The photo, which may have been taken in the early
1860s, was a testament to a dark part of American history, said Will
Stapp, a photographic historian and founding curator of the National Portrait
Gallery’s photographs department at the Smithsonian Institution.

“It’s a very difficult and poignant piece of American
history,” he said. “What you are looking at when you look at this photo
are two boys who were victims of that history.”

In April, the photo was found at a moving sale in
Charlotte, accompanied by a document detailing the sale of John for
$1,150, not a small sum in 1854.

New York collector Keya Morgan said he paid $30,000
for the photo album including the photo of the young boys and several
family pictures and $20,000 for the sale document. Morgan said the
deceased owner of the home where the photo was found was thought to be a
descendant of John.

A portrait of slave children is rare, Morgan said.

“I buy stuff all the time, but this shocked me,” he
said.

What makes the picture an even more compelling find
is that several art experts said it was created by the photography
studio of Mathew Brady, a famous 19th-century photographer known for his
portraits of historical figures such as President Abraham Lincoln and Confederate Gen. Robert
E. Lee.

Stapp said the photo was probably not taken by Brady
himself but by Timothy O’Sullivan, one of Brady’s apprentices.
O’Sullivan took a multitude of photos depicting the carnage of the Civil
War.

In 1862, O’Sullivan famously photographed a group of
some of the first slaves liberated after Lincoln issued his preliminary Emancipation Proclamation.

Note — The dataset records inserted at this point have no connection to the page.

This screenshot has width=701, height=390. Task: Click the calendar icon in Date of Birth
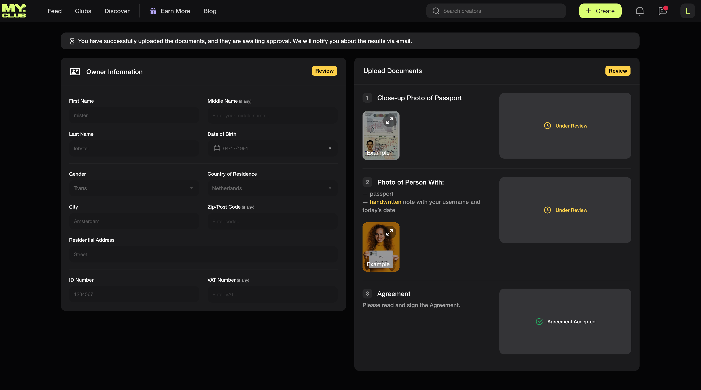(x=217, y=148)
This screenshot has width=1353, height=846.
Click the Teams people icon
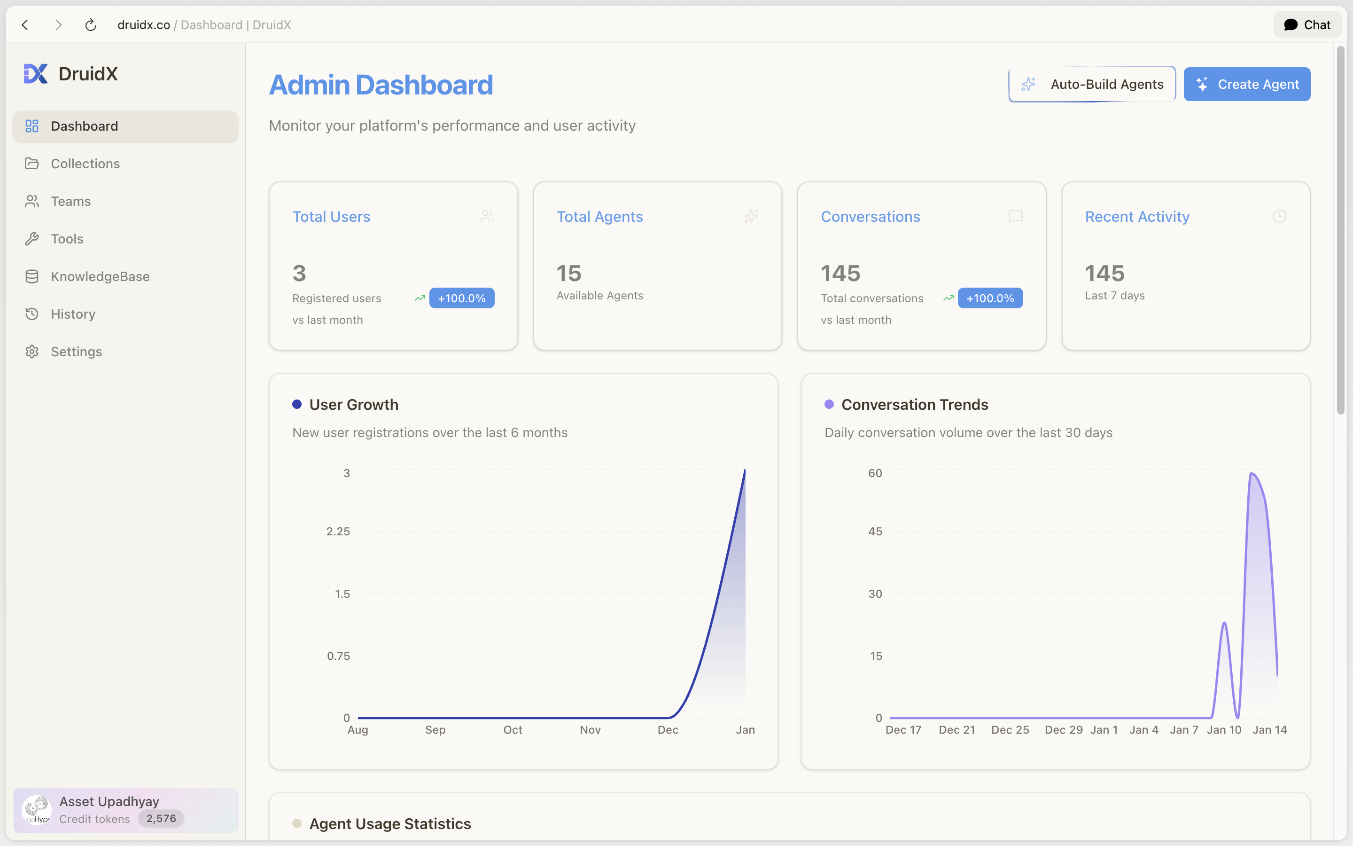pos(32,201)
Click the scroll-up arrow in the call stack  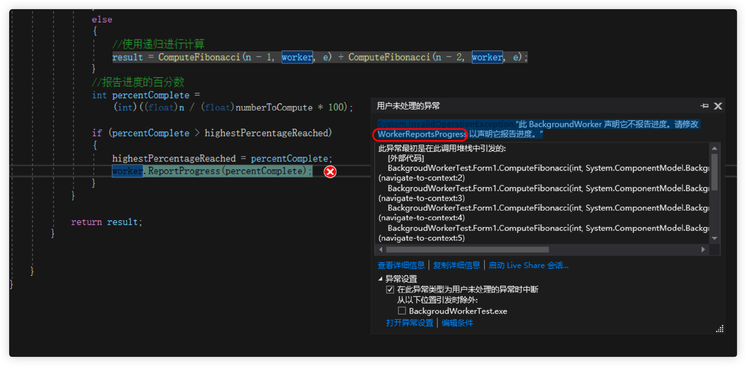pos(715,148)
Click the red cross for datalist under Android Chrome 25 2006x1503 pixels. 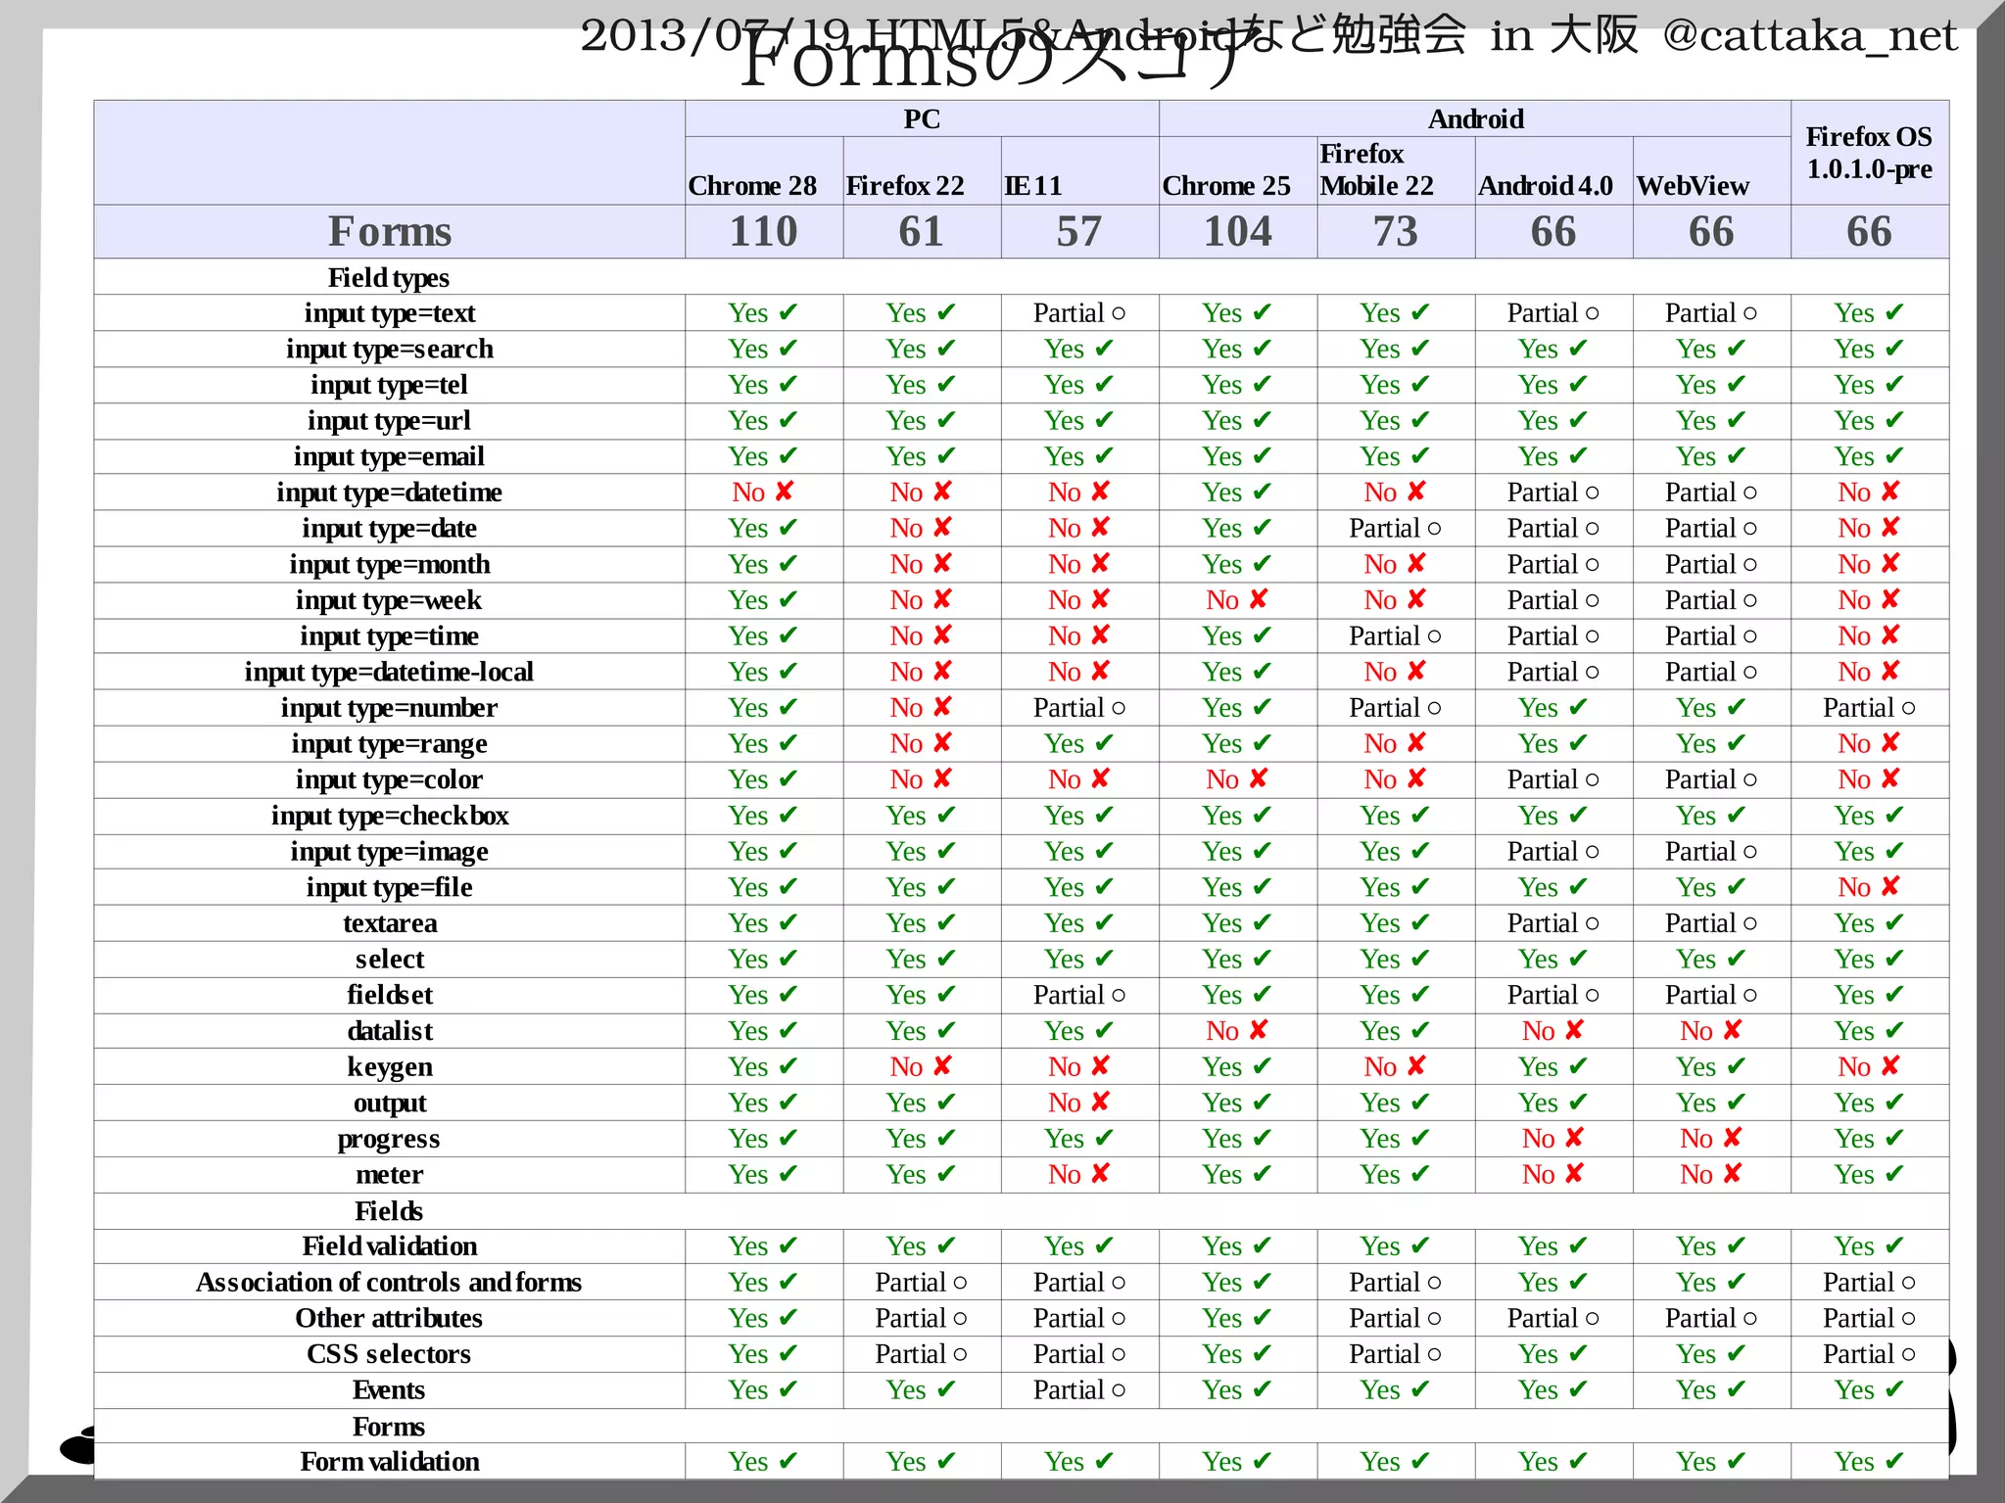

Such photos were circulated in the North by
abolitionists to garner support for the Union during the Civil War, said
Harold Holzer, an author of several books about Lincoln. Holzer works as an
administrator at the Metropolitan Museum of Art.

Most of the photos depicted adult slaves who had been
beaten or whipped, he said.

The photo of the two boys is more subtle, Holzer
said, which may be why it wasn’t widely circulated and remained
unpublished for so long.

“To me, it’s such a moving and astonishing picture,”
he said.

Ron Soodalter, an author and member of the board of
directors at the Abraham Lincoln Institute in Washington, D.C., said the
photo depicts the reality of slavery.

“I think this picture shows that the institution of slavery
didn’t pick or choose,” said Soodalter, who has written several books
on historic and modern slavery. “This was a generic horror. It
victimized the old, the young.”

For now, Morgan said, he is keeping the photo in his
personal collection, but he said he has had an inquiry to sell the photo
to the Metropolitan Museum of Art. He said he is considering
participating in the creation of a video documentary about John.

“This kid was abused and mistreated and people forgot about him,” Morgan
said. “He doesn’t even exist in history. And to know that there were a
million children who were like him. I’ve never seen another photo like
that that speaks so much for children.”